Except when I sell this thing I can format the drive and take my Windows license with me. My next Macbook would have 4GB+ of RAM.
 
Except when I sell this thing I can format the drive and take my Windows license with me. My next Macbook would have 4GB+ of RAM.
The license is not tied to the bitness of the OS, only the version (Home Premium, Professional, etc...). What is tied to the license is the hardware so if you change machines you may have to get MS to reactivate your license.
 
The license is not tied to the bitness of the OS, only the version (Home Premium, Professional, etc...). What is tied to the license is the hardware so if you change machines you may have to get MS to reactivate your license.
not if its a retail, you can transfer a retail version of windows to another machine as long as it's not active on any other machine.
Retail also comes with 32bit and 64bit media.

If it's an oem then it is fixed to the motherboard of the machine unless there is hardware failure and it needs replacing. Not sure on upgrade
 
x64 on a GMA950 MacBook is rather pointless.
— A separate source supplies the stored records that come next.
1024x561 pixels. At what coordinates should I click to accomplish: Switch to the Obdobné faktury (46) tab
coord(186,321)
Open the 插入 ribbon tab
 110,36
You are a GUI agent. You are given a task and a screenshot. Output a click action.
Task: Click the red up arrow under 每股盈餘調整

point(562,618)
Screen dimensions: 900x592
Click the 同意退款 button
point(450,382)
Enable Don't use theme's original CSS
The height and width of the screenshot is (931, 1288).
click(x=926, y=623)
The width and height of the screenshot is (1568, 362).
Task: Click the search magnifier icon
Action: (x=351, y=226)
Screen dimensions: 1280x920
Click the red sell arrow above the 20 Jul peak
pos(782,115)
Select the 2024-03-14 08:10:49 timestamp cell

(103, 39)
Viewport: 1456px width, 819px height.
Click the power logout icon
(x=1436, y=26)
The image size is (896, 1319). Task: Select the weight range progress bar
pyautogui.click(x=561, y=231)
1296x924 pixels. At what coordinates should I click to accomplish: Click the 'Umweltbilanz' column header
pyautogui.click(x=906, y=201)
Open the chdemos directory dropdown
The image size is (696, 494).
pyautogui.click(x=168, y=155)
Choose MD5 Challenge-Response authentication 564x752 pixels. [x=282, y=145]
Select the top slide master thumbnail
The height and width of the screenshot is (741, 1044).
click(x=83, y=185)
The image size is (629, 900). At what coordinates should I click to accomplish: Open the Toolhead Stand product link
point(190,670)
The chipset is 32bit so you can never address mor ethan 3GB of RAM. Since most apps are 32bit, you get no real benefits from x64 but it takes up more space (both memory and HD).

I agree. I installed x64 on my MBP w/nvidia 9400m, and the performance was great after the driver update. I was wowed. Uninstalled 7 though, no use for it at this time.
 
But Apple, and Snow Leopard, still don't support Windows 7. It is rumored to come by the end of the year.

I'm still wondering what drivers I installed then. :confused:

My Windows 7 Pro 64bit works pretty good so far on a '09 MacPro.
The installed drivers were on the SnowLeo CD which came with the computer.

Besides the fact that Firewire and auto-sensing on both Gigabit NICs don't work, it runs flawlessly.